WHAT THIS TASK INVOLVES ▸ Copy out exactly the lines spanning the line with "You are a GUI" to the line with "The height and width of the screenshot is (740, 649).", inclusive, from the data underneath, with no pictures.

SOURCE MATERIAL ▸
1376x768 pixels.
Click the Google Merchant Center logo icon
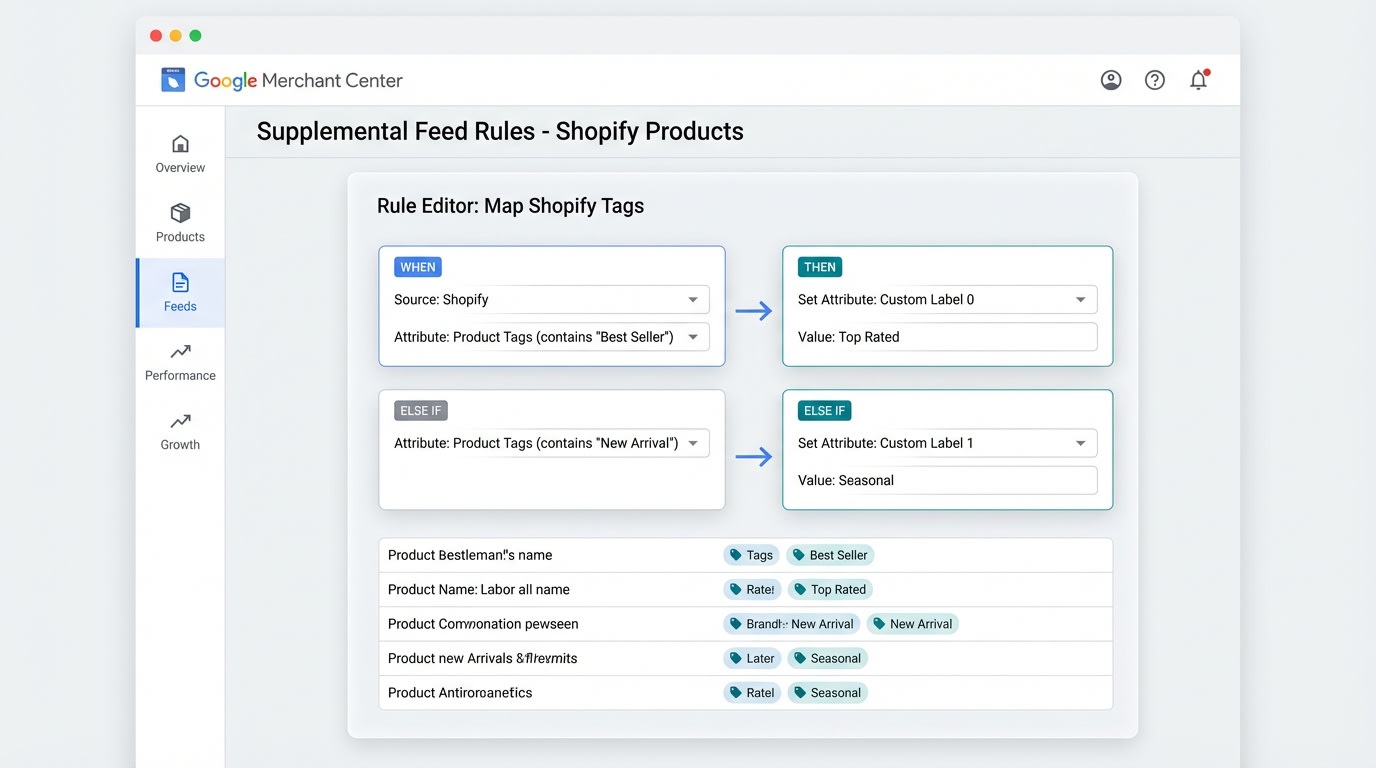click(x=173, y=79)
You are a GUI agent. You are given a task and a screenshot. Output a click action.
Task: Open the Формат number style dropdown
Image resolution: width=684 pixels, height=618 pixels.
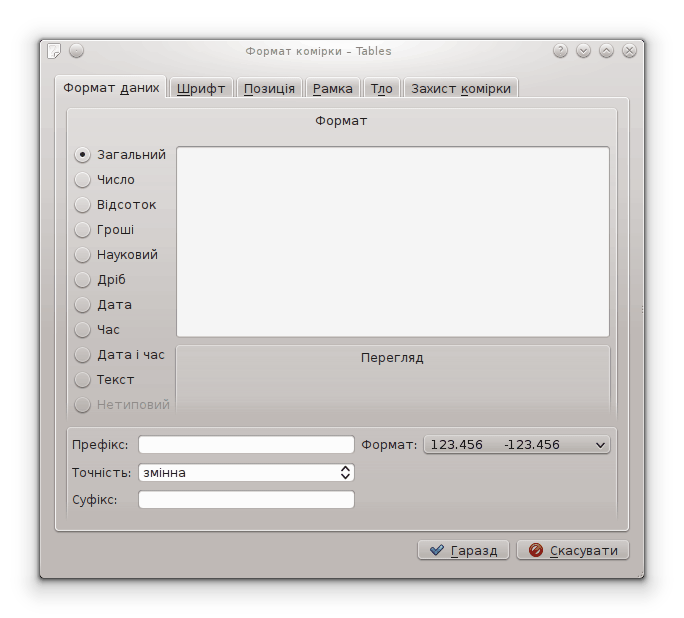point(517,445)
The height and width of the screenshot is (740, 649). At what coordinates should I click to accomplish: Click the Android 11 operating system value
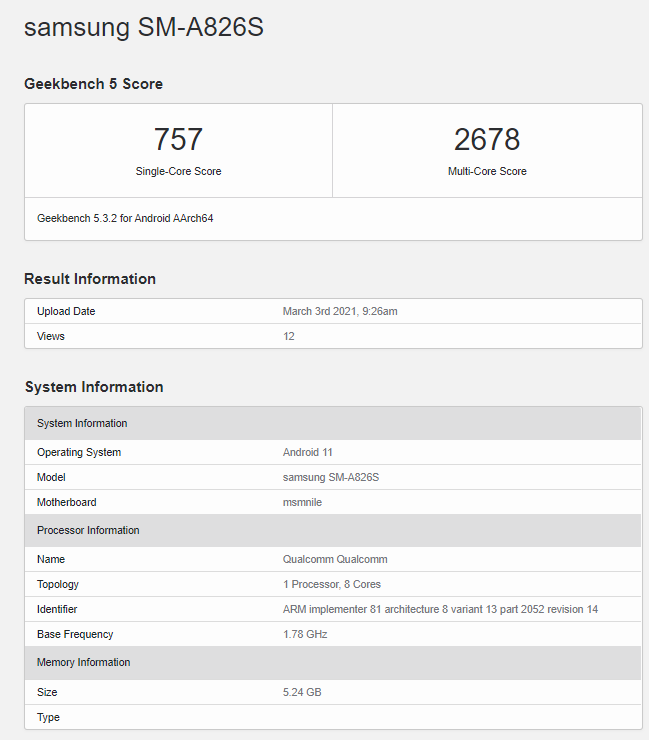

...

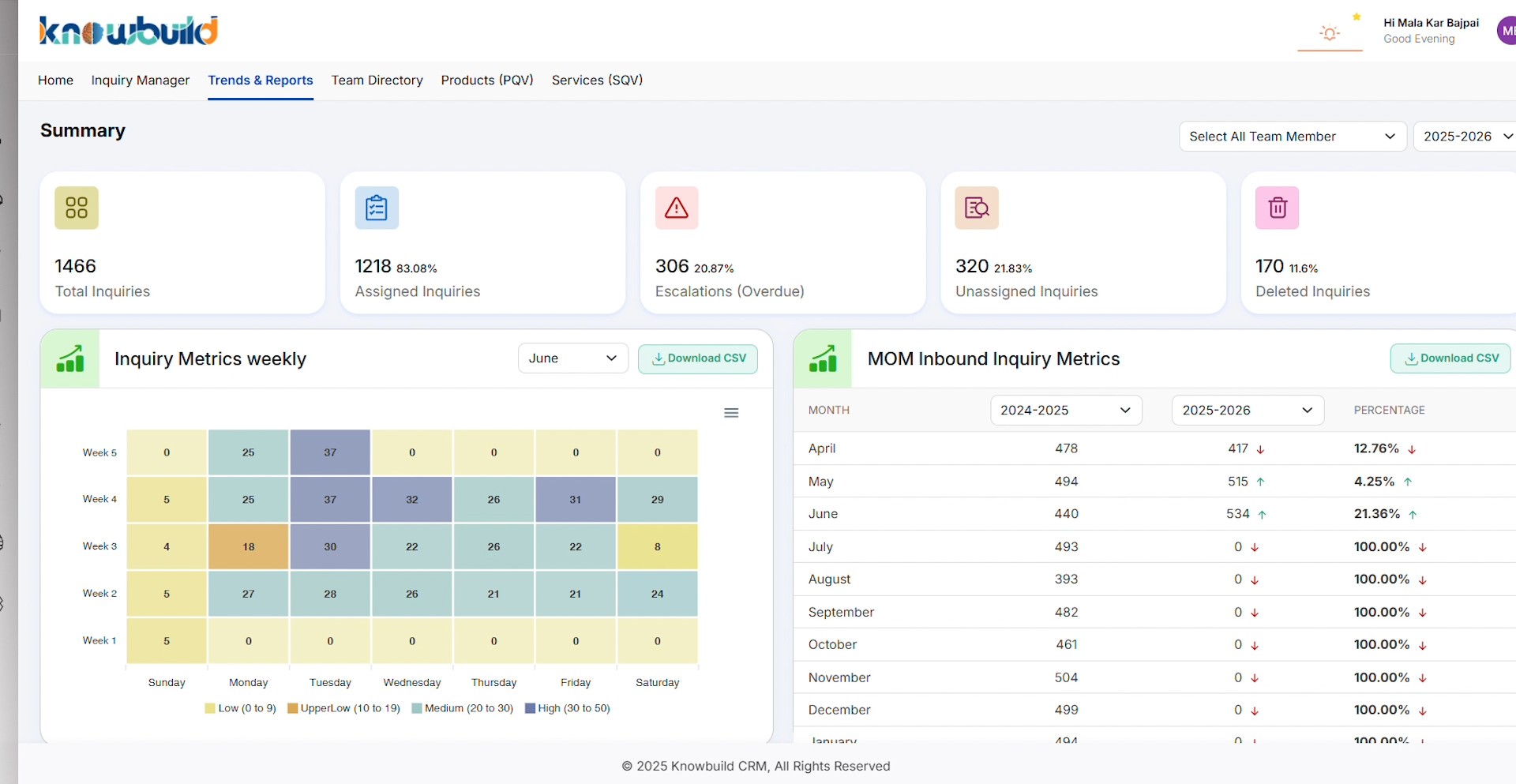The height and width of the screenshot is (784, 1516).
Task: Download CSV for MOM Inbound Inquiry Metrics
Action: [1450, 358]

...

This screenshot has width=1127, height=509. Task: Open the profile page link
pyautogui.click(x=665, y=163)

EXERCISE ANSWER ▸
You are a GUI agent. You are given a task and a screenshot. Output a click action.
Task: Open the Формат number style dropdown
Image resolution: width=684 pixels, height=618 pixels.
point(517,445)
The height and width of the screenshot is (740, 649). At what coordinates should I click to accomplish: Click the Android 11 operating system value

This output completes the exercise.